Thirty years after it was first proposed, plans for a community center in Isla Vista are now in the decision-making phase.
The I.V. Community Center Task Force heard presentations from the project designers and consultants at a meeting Monday night at 961 Embarcadero del Mar. Among the items discussed at the meeting were Opticos Design’s plans for the site and consulting firm VisionWork’s report on the project’s feasibility.
A long-term interest in creating a community center was first expressed by the I.V. Recreation and Park District in 1972. No progress was made, however, until 1998, when the IVRPD held a design competition and selected Opticos Design’s model for the center, and hired VisionWork Associates to conduct a feasibility study. Opticos representative Stefan Pellegrini presented his firm’s most recent conception of what the proposed complex would look like.

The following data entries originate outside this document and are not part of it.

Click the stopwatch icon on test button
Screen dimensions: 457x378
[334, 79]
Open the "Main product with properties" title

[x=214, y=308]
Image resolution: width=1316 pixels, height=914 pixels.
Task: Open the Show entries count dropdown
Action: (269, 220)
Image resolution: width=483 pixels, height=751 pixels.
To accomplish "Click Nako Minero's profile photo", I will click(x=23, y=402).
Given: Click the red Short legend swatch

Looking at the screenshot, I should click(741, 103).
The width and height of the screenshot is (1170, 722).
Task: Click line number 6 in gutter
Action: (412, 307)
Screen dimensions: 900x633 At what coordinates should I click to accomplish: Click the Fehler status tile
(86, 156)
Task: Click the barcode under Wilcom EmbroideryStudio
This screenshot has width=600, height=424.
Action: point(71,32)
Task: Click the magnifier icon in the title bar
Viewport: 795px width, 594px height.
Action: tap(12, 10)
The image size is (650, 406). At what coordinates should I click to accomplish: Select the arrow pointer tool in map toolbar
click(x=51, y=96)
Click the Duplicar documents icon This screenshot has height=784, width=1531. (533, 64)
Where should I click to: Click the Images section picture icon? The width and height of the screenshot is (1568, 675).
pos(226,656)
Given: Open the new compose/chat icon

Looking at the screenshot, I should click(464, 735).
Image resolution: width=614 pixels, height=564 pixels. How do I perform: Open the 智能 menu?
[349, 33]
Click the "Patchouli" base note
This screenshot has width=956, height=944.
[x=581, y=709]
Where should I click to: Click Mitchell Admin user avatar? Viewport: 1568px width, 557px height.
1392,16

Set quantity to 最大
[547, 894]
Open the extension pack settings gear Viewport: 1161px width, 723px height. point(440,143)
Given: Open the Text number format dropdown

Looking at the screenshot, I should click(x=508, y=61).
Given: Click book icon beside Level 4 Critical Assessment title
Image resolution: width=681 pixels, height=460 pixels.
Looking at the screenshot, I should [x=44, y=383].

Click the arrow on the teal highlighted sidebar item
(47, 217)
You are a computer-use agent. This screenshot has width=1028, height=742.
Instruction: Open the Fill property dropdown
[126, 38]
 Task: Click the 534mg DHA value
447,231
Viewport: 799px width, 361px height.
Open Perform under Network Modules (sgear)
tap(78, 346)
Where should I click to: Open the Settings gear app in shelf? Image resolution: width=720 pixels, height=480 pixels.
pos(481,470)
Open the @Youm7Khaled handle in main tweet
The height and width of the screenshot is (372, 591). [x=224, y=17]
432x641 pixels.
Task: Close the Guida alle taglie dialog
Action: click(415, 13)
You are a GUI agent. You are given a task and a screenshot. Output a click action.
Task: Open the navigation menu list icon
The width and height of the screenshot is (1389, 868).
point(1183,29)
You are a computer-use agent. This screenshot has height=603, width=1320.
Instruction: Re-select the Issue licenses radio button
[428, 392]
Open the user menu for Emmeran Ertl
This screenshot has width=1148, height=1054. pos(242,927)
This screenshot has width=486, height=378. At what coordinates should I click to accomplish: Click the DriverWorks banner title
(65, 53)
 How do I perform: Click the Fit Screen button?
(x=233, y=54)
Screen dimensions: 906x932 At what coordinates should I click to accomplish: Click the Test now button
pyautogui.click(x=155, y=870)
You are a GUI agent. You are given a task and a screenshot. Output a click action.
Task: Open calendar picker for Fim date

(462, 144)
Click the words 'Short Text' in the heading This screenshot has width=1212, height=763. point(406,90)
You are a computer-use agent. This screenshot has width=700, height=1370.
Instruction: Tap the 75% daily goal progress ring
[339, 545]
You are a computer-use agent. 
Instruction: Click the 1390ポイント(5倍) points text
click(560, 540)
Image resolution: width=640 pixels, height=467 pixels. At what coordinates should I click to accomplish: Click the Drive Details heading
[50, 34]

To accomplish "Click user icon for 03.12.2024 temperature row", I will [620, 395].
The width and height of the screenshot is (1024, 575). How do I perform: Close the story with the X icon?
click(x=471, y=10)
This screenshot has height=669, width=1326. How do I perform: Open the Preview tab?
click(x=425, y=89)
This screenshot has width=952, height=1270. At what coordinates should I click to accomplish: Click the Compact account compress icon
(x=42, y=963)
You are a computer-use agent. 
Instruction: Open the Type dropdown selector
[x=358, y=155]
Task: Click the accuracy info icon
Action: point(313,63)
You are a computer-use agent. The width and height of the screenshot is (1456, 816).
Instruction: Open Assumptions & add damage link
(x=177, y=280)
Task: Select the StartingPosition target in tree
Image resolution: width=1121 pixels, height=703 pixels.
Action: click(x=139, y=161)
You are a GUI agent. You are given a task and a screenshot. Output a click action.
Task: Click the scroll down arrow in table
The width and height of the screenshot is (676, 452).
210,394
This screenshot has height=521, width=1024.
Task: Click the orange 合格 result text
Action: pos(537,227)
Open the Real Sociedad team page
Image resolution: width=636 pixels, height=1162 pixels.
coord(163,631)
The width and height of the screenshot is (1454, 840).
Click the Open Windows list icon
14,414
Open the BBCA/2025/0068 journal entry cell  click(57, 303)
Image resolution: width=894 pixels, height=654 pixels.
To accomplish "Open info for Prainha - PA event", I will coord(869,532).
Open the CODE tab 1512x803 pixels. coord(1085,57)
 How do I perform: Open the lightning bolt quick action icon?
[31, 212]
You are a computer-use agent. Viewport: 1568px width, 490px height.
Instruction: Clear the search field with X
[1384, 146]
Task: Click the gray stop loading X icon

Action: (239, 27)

Proposed uses for the community center include child day care, adult and teen activities, tutoring and mentoring services, spaces for community events and celebrations, and outdoor recreation facilities. IVRPD board member Ariana Katovich said she thought all I.V. residents should be able to use the center’s facilities.
“We want to provide as much access to as much of the community as possible,” Katovich said.
Pellegrini said the design features a large multipurpose hall surrounded by three separate wings to be filled by the center’s three main tenants: the I.V. Teen Center, the I.V. Youth Projects (IVYP) and an intergenerational care facility called the Organization for the Needs of the Elderly (ONE). The main hall will be available for community events and will be rented out for private functions. If approved, the center will be built in Estero Park, the current site of the I.V. Teen Center.
Greg Fitzgerald and Craig Harris, both representatives of VisionWork, discussed the project’s fiscal viability.
According to the VisionWork feasibility study, the initial projection for the center’s cost of construction is $4.4 million, $250,000 of which has been allotted to a proposed skate park, one of the outdoor recreation facilities in the design plan. Costs could jump to as much as $7.5 million if environmentally friendly materials such as recycled lumber, low-chemical paints and solar panels are incorporated.
VisionWork’s report named four potential sources of funding: UCSB, the I.V. Redevelopment Agency, the sale of district-owned property and other private foundations. These four sources make up only $3.5 million in estimated funding; the remaining funds will come from Capital Fund-Raising Campaign enlisting the help of the Teen Center, IVYP and ONE. A key point underlined in the meeting was that funding would not rely on a tax increase for I.V. residents.
The next step for the project will be to secure the district’s approval for the feasibility plan outlined by VisionWork, outline long-term lease agreements with the tenants and raise the remaining funds for construction costs.